• [DATA TO USE]
*-*-*
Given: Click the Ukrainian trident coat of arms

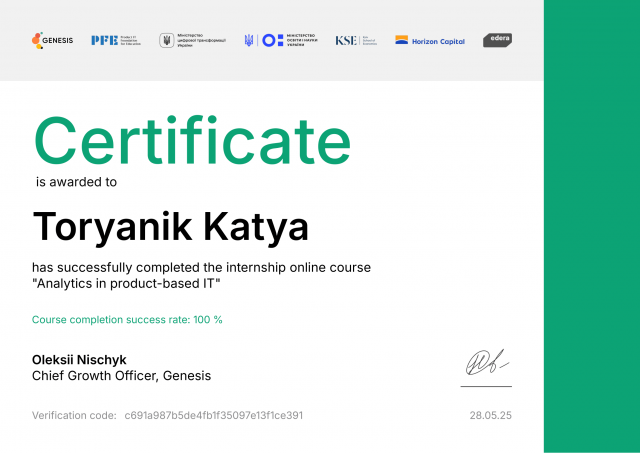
*-*-*
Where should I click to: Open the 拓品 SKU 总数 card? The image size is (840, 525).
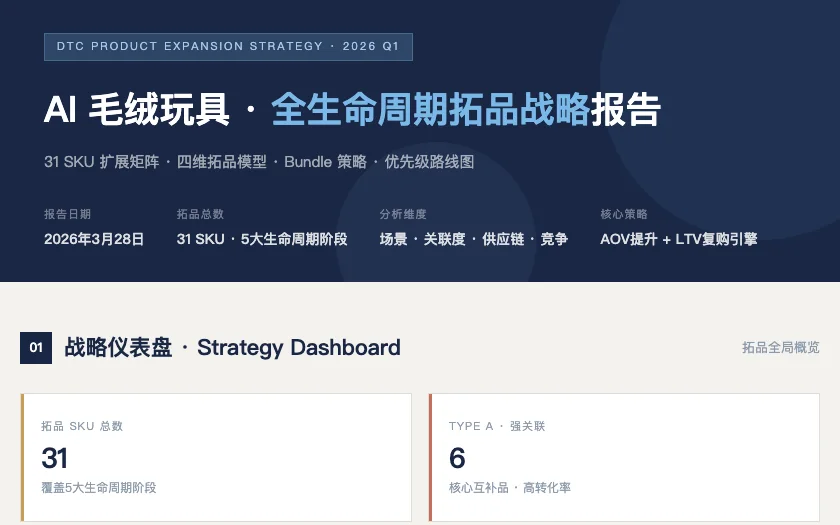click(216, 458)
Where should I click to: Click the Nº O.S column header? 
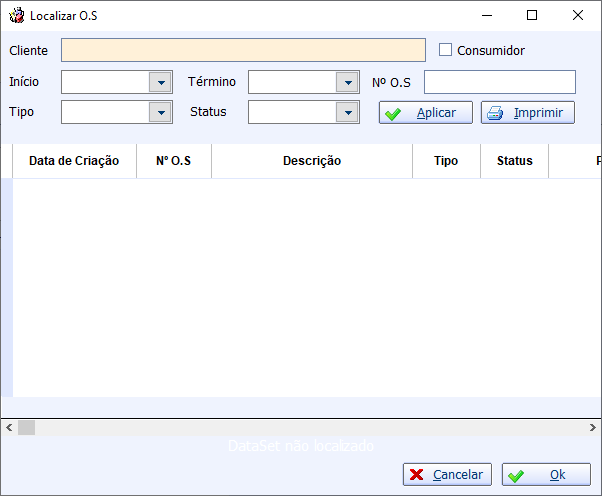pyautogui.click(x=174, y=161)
*-*-*
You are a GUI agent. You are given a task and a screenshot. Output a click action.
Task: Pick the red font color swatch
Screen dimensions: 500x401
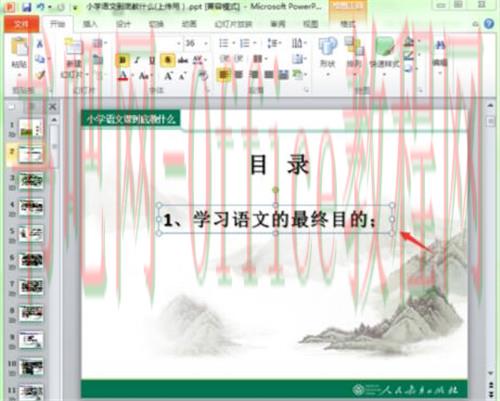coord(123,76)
*-*-*
• [WHAT THE TASK REQUIRES] Reproduce everything from the line containing "You are a GUI" down through the line containing "coord(123,76)", keeping both of those lines and leaving out the pictures.

• [THE COMPLETED TASK]
You are a GUI agent. You are given a task and a screenshot. Output a click action.
Task: Pick the red font color swatch
Screen dimensions: 500x401
coord(123,76)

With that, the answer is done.